> _Source material_:

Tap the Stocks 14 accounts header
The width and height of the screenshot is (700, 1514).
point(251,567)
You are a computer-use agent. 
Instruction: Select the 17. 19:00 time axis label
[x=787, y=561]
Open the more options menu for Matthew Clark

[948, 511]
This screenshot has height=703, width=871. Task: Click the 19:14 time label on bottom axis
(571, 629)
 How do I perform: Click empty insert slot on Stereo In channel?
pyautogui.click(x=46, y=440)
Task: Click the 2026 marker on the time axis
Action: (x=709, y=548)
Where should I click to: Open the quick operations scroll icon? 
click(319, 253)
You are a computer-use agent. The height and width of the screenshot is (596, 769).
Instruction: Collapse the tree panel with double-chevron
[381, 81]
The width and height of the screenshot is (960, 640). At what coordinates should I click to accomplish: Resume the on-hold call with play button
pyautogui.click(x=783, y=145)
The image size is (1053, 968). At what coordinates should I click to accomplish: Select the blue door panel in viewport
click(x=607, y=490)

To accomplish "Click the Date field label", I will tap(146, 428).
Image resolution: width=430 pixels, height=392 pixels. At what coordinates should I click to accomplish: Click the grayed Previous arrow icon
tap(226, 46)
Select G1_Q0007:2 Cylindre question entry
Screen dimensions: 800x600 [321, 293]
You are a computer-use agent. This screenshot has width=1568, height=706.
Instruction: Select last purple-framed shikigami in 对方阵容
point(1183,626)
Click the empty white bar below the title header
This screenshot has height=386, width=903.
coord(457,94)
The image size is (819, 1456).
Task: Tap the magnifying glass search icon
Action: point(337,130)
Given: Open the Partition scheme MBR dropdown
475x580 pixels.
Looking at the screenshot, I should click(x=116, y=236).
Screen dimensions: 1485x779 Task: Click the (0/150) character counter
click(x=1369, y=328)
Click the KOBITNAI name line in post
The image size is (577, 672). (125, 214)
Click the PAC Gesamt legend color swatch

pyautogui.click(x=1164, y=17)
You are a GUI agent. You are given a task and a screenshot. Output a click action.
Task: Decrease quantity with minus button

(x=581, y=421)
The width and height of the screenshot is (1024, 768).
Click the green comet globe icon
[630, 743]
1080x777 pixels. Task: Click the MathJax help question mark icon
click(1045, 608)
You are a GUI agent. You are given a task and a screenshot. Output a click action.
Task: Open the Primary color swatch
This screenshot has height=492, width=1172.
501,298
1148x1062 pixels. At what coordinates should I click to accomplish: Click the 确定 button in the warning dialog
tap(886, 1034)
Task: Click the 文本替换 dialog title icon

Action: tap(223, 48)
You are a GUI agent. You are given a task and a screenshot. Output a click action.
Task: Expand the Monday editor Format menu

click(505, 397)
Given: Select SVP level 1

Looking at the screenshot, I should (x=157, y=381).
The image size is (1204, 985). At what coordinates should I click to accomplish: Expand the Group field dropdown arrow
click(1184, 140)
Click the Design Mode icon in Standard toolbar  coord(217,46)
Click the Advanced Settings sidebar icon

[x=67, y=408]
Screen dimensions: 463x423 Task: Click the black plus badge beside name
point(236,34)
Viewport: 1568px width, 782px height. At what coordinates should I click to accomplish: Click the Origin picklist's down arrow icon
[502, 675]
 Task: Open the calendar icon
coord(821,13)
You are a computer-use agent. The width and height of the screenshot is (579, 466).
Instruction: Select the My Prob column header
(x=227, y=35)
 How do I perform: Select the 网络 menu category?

> _What is being asked_: Figure out how many lines of the material above hold the word "computer", and answer with that number only.

> _Exercise response_: 4